Frodo calló de pronto, balbuceando, sorprendido al oírse decir esas palabras. Pero Baya de Oro rió.

—¡Bienvenidos! —les dijo—. No había oído que la gente de la Comarca fuera de lengua tan dulce. Pero entiendo que eres amigo de los Elfos; así lo dicen la luz de tus ojos y el timbre de tu voz. ¡Un feliz encuentro! ¡Sentaos y esperemos al Señor de la casa! No tardará. Está atendiendo a vuestros animales cansados.

Los hobbits se sentaron complacidos en unas sillas bajas de mimbre, mientras Baya de Oro se ocupaba alrededor de la mesa; y los ojos de ellos seguían con deleite la fina gracia de los movimientos de la joven. De algún sitio detrás de la casa llegó el sonido de un canto. De cuando en cuando alcanzaban a oír, entre muchos derry dol, alegre dol, y toca un don dilló, unas palabras que se repetían:

El viejo Tom Bombadil es un sujeto sencillo,

de chaqueta azul brillante y zapatos amarillos.

—¡Hermosa dama! —dijo Frodo al cabo de un rato—. Decidme, si mi pregunta no os parece tonta, ¿quién es Tom Bombadil?

—Es él —dijo Baya de Oro, dejando de moverse y sonriendo.

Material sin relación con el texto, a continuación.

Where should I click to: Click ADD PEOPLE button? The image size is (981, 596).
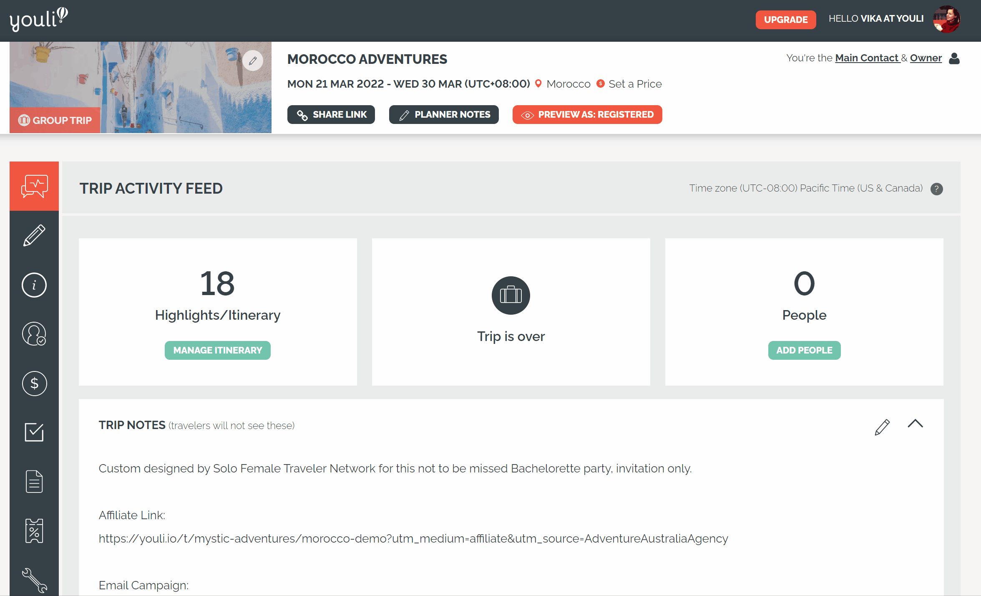[x=804, y=350]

Frodo la miró inquisitivamente.

—Es como lo has visto —dijo ella respondiendo a la mirada de Frodo—. Es el Señor de la madera, el agua y las colinas.

—¿Entonces estas tierras extrañas le pertenecen?

—De ningún modo —dijo ella, y la sonrisa se le apagó—. Eso sería en verdad una carga —susurró—. Los árboles y las hierbas y todas las cosas que crecen o viven en la región no tienen otro dueño que ellas mismas. Tom Bombadil es el Señor. Nadie ha atrapado nunca al viejo Tom caminando en el bosque, vadeando el río, saltando por las colinas, a la luz o a la sombra. Tom Bombadil no tiene miedo. Es el Señor.

Se abrió una puerta y entró Tom Bombadil. Se había sacado el sombrero y unas hojas otoñales le coronaban los espesos cabellos castaños. Rió, y yendo hacia Baya de Oro le tomó la mano.

—¡He aquí a mi hermosa señora! —dijo inclinándose hacia los hobbits—. ¡He aquí a mi Baya de Oro vestida de verde y plata con flores en la cintura! ¿Está la mesa puesta? Veo crema amarilla y panales, y pan blanco y mantequilla, leche, queso, hierbas verdes y cerezas maduras. ¿Alcanza para todos? ¿Está la cena lista?